La ministra francesa de Defensa, Michele Alliot-Marie, descartó anoche, por el momento, su repatriación, y al mismo tiempo hizo a Gbagbo personalmente responsable de la suerte de los franceses.
La crisis estalló con el ataque de dos cazas "Sujoi" , recientemente adquiridos por el Ejército de Gbabo, que lanzaron dos bombas sobre una base militar francesa en la ciudad rebelde de Bouaké y causaron la muerte de nueve de sus soldados -además de un trabajador humanitario estadounidense, un senegalés y un maliense- y heridas a una treintena.
La respuesta inmediata, ordenada por el presidente francés, Jacques Chirac, fue la destrucción de los medios aéreos marfileños implicados en la "violación del alto el fuego": además de los dos cazas, cinco helicópteros de ataque y de uno de transporte.
Además, Francia convocó con carácter urgente el Consejo de Seguridad de la ONU, que adoptó por unanimidad una declaración de condena del ataque contra las tropas francesas -el Gobierno de Gbagbo asegura que fue "un error" -, que "exige al conjunto de las partes marfileñas el cese inmediato de todas las operaciones militares y el respeto completo del cese el fuego".
En esa declaración, la ONU también muestra su "pleno apoyo a la acción llevada a cabo por las fuerzas francesas y la Operación de Naciones Unidas en Costa de Marfil (ONUCI)".
La primera reacción de los responsables marfileños fue poco tranquilizadora, como lo muestran las palabras de Koulibaly, que advirtió hoy a Francia de que lo que ha pasado marca un punto de ruptura.
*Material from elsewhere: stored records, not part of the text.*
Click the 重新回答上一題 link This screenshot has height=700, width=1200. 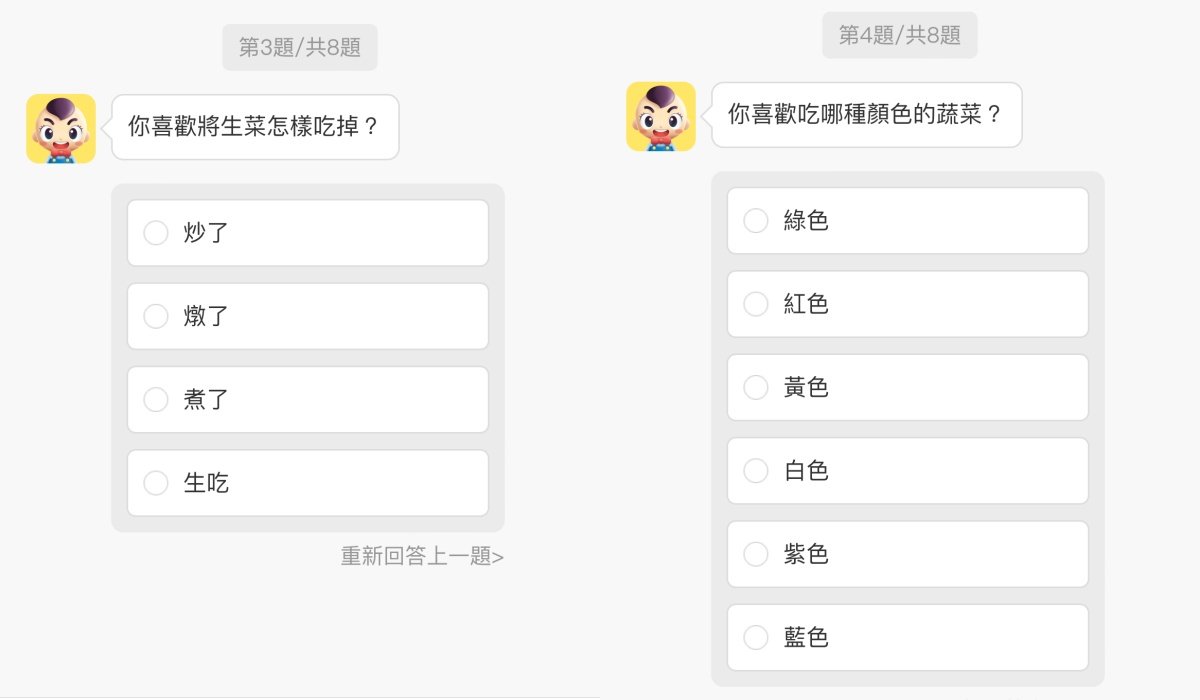(x=420, y=557)
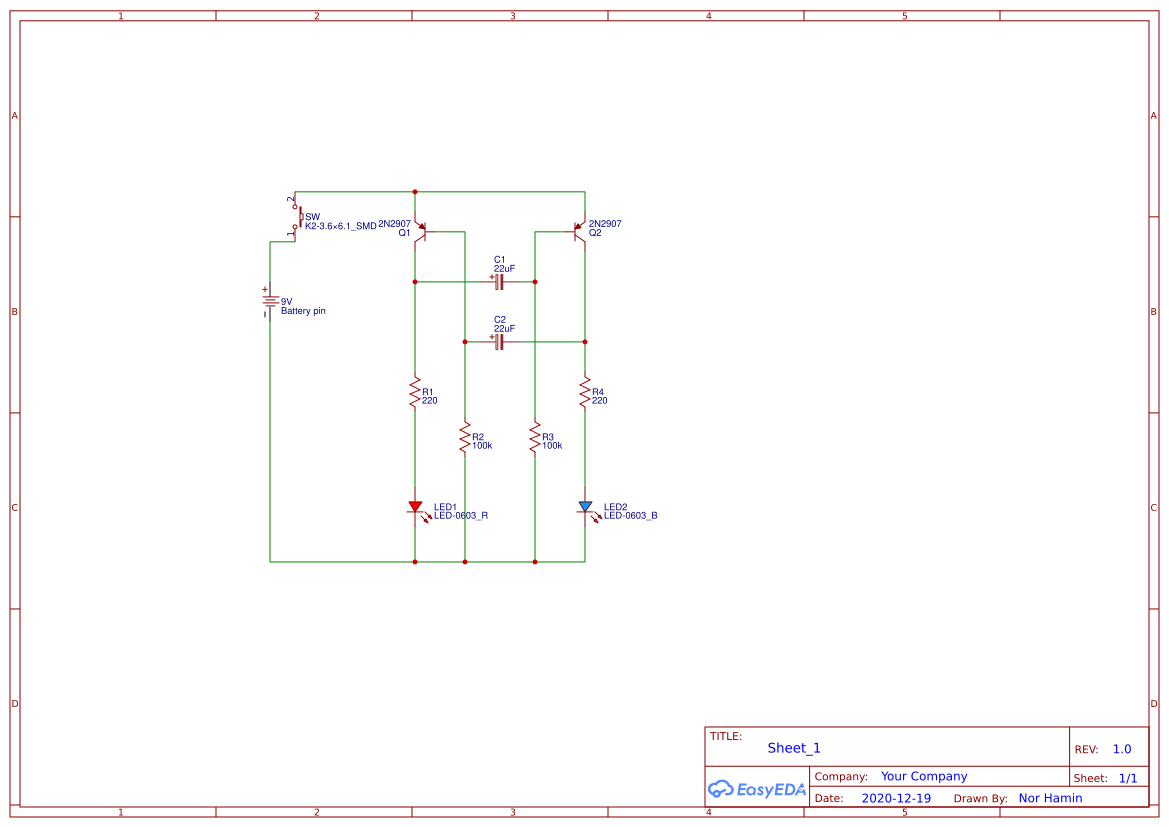
Task: Click the date 2020-12-19
Action: tap(895, 797)
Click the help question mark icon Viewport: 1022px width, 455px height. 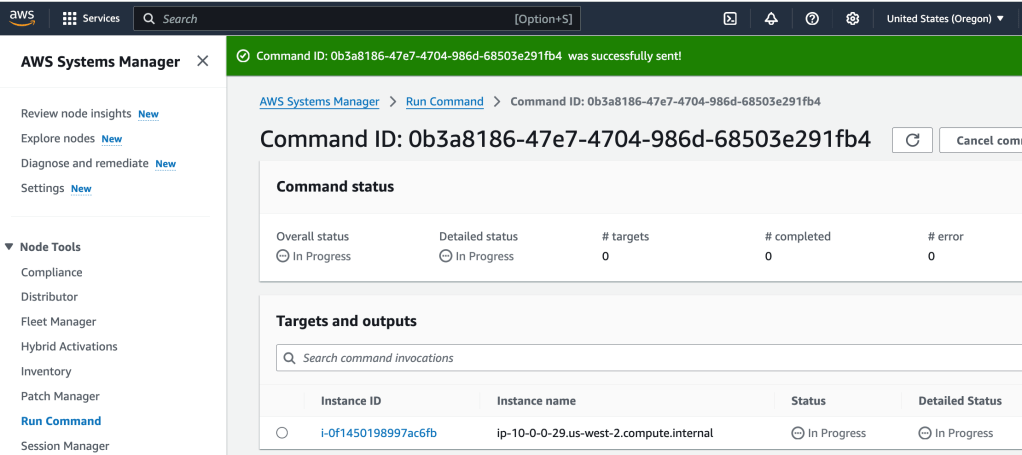(812, 19)
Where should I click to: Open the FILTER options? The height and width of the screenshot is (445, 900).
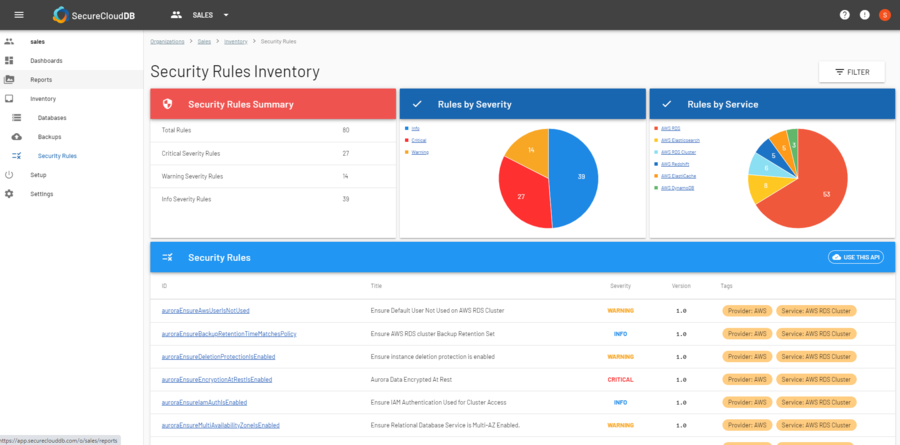point(851,72)
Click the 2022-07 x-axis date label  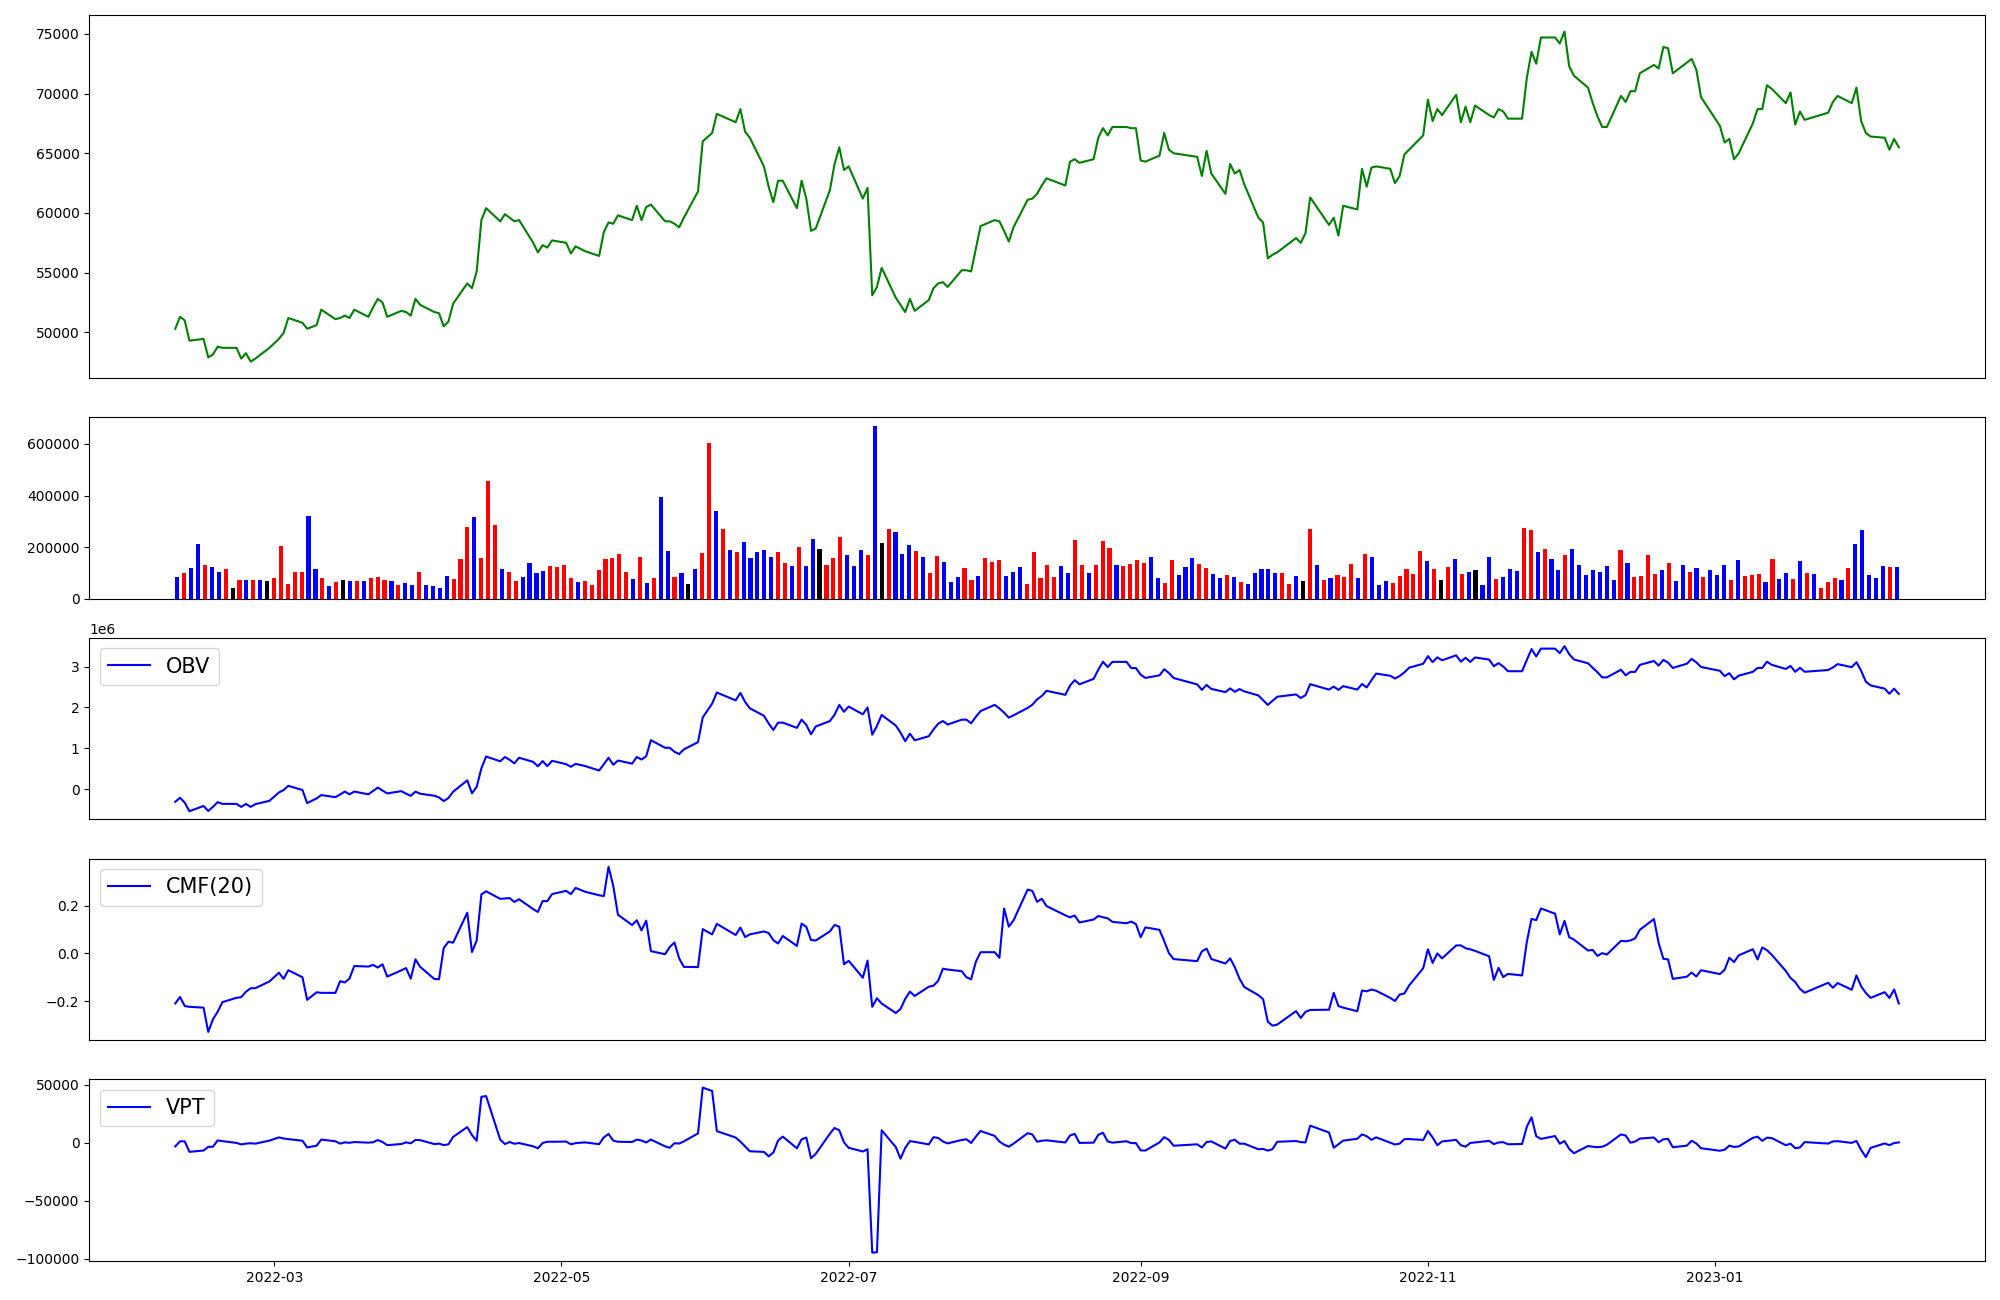coord(848,1277)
Vietnam no será nada con respecto a lo que vamos a hacer aquí .
En una entrevista a la emisora francesa "France Info", Koulibaly señaló que la reacción gala "puede implicar una respuesta hiper-bárbara contra franceses inocentes, que no tienen nada que ver, que no hacen política, que viven en Costa de Marfil desde hace muchos años. Pero los jóvenes que ven a sus camaradas morir, no distinguirán".
Preguntado sobre qué harán las autoridades marfileñas para proteger a la comunidad francesa en ese país, respondió que el Estado de Costa de Marfil no existe, es una prolongación del Estado francés. Las autoridades marfileñas se consideran rebeldes respecto del Estado francés. Las autoridades marfileñas actuales organizarán una resistencia feroz.